Captain Claude Boyle May

Biography of Captain Claude Boyle May

Claude Boyle May was born on 1st June 1891 in Bridgeton, Glasgow, to James and Elizabeth Glen Boyle May. James was a Master Blacksmith and Claude was the couple’s third child and only son.

The May family subsequently moved to Rutherglen, where Claude attended secondary school before transferring, aged 15, to the Glasgow Pupil Teachers’ Institute. There he completed the Junior Student’s Certificate course, which included approximately 270 hours of training and practice in the art of teaching, and was one of the main qualifications for entry to teacher training college. Claude gained the Junior Student’s Certificate in the summer of 1910, and proceeded to the Glasgow Provincial Training College (forerunner of Jordanhill College of Education, now the University of Strathclyde), where he enrolled for a full, four-year course of teacher training offered in conjunction with the University of Glasgow. Students on this particular course were required to take some of their subjects at the College, and others at the University. If successful, they obtained two qualifications: the Teacher’s General Certificate, entitling them to teach in primary schools, and a University degree. Before starting his course, Claude was obliged to take the University’s preliminary examinations as he did not have sufficient Leaving Certificate passes to enable him to matriculate there; fortunately, he secured the necessary pass in Higher French.

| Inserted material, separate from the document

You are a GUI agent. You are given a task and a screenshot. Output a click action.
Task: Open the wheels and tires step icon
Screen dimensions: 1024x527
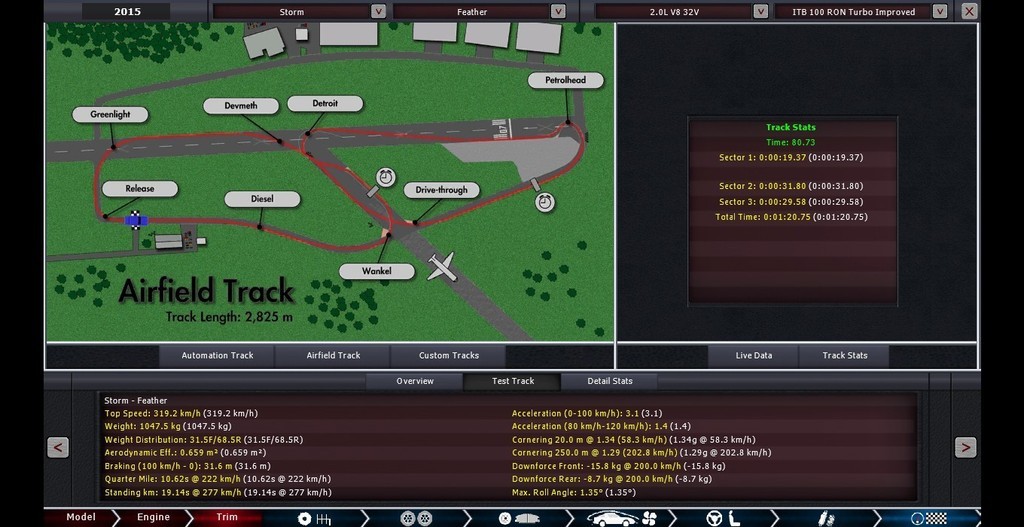tap(408, 518)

Claude concluded his professional training at the Glasgow Provincial Training College in the summer of 1914, qualifying for the Teacher’s General Certificate with additional qualifications to teach music and drawing in primary schools. He also finished his fourth year at University, in which he took Maths and Natural Philosophy, but had yet to complete his studies for the BSc degree when war broke out. Claude enlisted for war service, and was commissioned in November 1914, serving with the 6th Bn. Border Regiment. He became a full Lieutenant on 10th August 1915, just after the regiment had landed at Suvla Bay during the Gallipoli campaign.

He was wounded in that campaign and distinguished himself sufficiently to be mentioned in Sir Ian Hamilton’s Despatches from that theatre of war. Claude was soon patched up, and returned to rejoin the 6th Border Regiment, this time in France, where he was promoted to Captain, and awarded the Military Cross for actions in October 1917. As so often happened, the award of the Military Cross would not be confirmed until 17th December 1917, a month after his death.

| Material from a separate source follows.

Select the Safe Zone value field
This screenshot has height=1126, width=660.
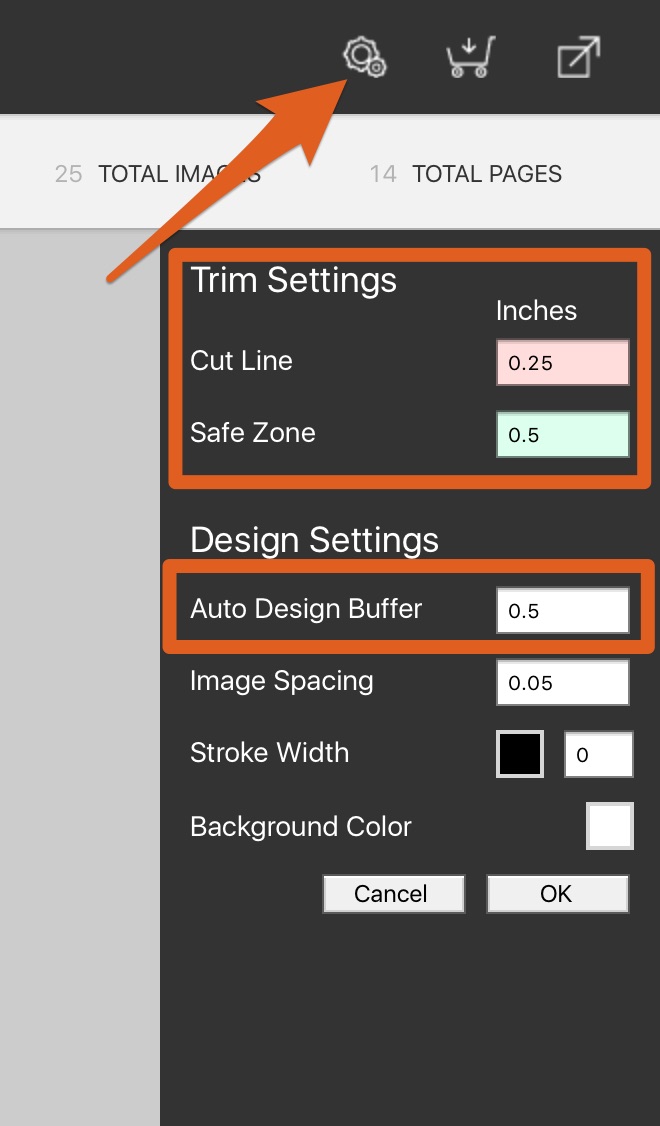[562, 434]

Captain Claude Boyle May died on 19th November 1917, aged 26. He is buried in Loos British Cemetery, Pas de Calais, where his parents had the inscription ‘thy will be done’ added to his gravestone. They also added Claude’s name to their family grave in Rutherglen Cemetery.

He is further remembered on the Rutherglen War Memorial; the Rutherglen Burgh Council Roll of Honour; the Roll of Honour of the Glasgow Provincial Committee for the Training of Teachers, and the Glasgow Provincial Training College War Memorial, located in the David Stow Building on the former Jordanhill Campus.

Summary

Captain Claude Boyle May
Rank: Captain
Regiment: 6th Border Regiment
Degree: Student
Awards: Military Cross, Mentioned in Despatches
Comments: Killed in action 19 November 1917
Note/Press Clipping: Ch 4/4/2/3/810, 1148
Photo ID: Ch 4/4/2/2/182

Sources

With thanks to Anne Cameron from the University of Strathclyde for providing information about Claude Boyle May's studies there.

There are no comments available.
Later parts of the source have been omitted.